*** Entries provided ***

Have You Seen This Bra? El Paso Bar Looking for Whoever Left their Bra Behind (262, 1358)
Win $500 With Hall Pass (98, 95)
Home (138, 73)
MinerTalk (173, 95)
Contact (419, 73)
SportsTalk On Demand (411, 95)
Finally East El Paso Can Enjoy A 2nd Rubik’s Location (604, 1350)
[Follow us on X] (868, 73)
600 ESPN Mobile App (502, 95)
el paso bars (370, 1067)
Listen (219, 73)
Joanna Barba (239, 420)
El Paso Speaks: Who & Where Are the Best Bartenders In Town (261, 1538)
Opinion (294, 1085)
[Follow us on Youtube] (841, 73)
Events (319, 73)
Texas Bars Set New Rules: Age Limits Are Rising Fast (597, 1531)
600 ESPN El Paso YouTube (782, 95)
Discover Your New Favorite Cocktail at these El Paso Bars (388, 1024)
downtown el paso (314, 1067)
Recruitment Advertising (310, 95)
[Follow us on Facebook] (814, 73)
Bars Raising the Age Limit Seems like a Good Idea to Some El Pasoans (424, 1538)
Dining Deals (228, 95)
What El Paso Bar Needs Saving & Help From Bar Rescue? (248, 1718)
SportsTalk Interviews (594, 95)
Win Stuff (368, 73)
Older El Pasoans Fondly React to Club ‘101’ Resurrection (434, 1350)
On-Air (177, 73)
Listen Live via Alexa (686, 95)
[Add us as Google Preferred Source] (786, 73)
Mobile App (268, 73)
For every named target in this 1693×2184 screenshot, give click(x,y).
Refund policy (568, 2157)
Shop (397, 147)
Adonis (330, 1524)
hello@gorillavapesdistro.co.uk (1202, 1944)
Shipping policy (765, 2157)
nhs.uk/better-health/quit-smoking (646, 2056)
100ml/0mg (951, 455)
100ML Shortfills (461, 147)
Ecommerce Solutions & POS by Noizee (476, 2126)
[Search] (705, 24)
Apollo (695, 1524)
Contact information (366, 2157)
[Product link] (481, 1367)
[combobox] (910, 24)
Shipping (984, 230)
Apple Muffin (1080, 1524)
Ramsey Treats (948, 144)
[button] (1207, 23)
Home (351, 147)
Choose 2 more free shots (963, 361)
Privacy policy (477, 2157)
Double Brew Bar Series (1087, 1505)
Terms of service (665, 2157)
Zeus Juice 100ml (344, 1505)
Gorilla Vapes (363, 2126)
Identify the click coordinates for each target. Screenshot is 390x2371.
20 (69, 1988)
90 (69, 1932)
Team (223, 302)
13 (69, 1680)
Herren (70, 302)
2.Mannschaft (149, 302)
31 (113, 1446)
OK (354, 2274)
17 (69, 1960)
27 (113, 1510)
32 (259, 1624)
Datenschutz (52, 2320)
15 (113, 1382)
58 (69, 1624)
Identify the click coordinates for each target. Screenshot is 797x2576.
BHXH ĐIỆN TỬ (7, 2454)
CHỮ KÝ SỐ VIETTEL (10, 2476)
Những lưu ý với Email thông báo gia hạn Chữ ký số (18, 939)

*** End of Entries provided ***

#### [Work instruction]
Retype each entry exactly, leaving none of them out.

#### [Answer section]
Have You Seen This Bra? El Paso Bar Looking for Whoever Left their Bra Behind (262, 1358)
Win $500 With Hall Pass (98, 95)
Home (138, 73)
MinerTalk (173, 95)
Contact (419, 73)
SportsTalk On Demand (411, 95)
Finally East El Paso Can Enjoy A 2nd Rubik’s Location (604, 1350)
[Follow us on X] (868, 73)
600 ESPN Mobile App (502, 95)
el paso bars (370, 1067)
Listen (219, 73)
Joanna Barba (239, 420)
El Paso Speaks: Who & Where Are the Best Bartenders In Town (261, 1538)
Opinion (294, 1085)
[Follow us on Youtube] (841, 73)
Events (319, 73)
Texas Bars Set New Rules: Age Limits Are Rising Fast (597, 1531)
600 ESPN El Paso YouTube (782, 95)
Discover Your New Favorite Cocktail at these El Paso Bars (388, 1024)
downtown el paso (314, 1067)
Recruitment Advertising (310, 95)
[Follow us on Facebook] (814, 73)
Bars Raising the Age Limit Seems like a Good Idea to Some El Pasoans (424, 1538)
Dining Deals (228, 95)
What El Paso Bar Needs Saving & Help From Bar Rescue? (248, 1718)
SportsTalk Interviews (594, 95)
Win Stuff (368, 73)
Older El Pasoans Fondly React to Club ‘101’ Resurrection (434, 1350)
On-Air (177, 73)
Listen Live via Alexa (686, 95)
[Add us as Google Preferred Source] (786, 73)
Mobile App (268, 73)
For every named target in this 1693×2184 screenshot, give click(x,y).
Refund policy (568, 2157)
Shop (397, 147)
Adonis (330, 1524)
hello@gorillavapesdistro.co.uk (1202, 1944)
Shipping policy (765, 2157)
nhs.uk/better-health/quit-smoking (646, 2056)
100ml/0mg (951, 455)
100ML Shortfills (461, 147)
Ecommerce Solutions & POS by Noizee (476, 2126)
[Search] (705, 24)
Apollo (695, 1524)
Contact information (366, 2157)
[Product link] (481, 1367)
[combobox] (910, 24)
Shipping (984, 230)
Apple Muffin (1080, 1524)
Ramsey Treats (948, 144)
[button] (1207, 23)
Home (351, 147)
Choose 2 more free shots (963, 361)
Privacy policy (477, 2157)
Double Brew Bar Series (1087, 1505)
Terms of service (665, 2157)
Zeus Juice 100ml (344, 1505)
Gorilla Vapes (363, 2126)
Identify the click coordinates for each target. Screenshot is 390x2371.
20 (69, 1988)
90 (69, 1932)
Team (223, 302)
13 (69, 1680)
Herren (70, 302)
2.Mannschaft (149, 302)
31 (113, 1446)
OK (354, 2274)
17 (69, 1960)
27 (113, 1510)
32 (259, 1624)
Datenschutz (52, 2320)
15 (113, 1382)
58 (69, 1624)
Identify the click coordinates for each target. Screenshot is 797x2576.
BHXH ĐIỆN TỬ (7, 2454)
CHỮ KÝ SỐ VIETTEL (10, 2476)
Những lưu ý với Email thông báo gia hạn Chữ ký số (18, 939)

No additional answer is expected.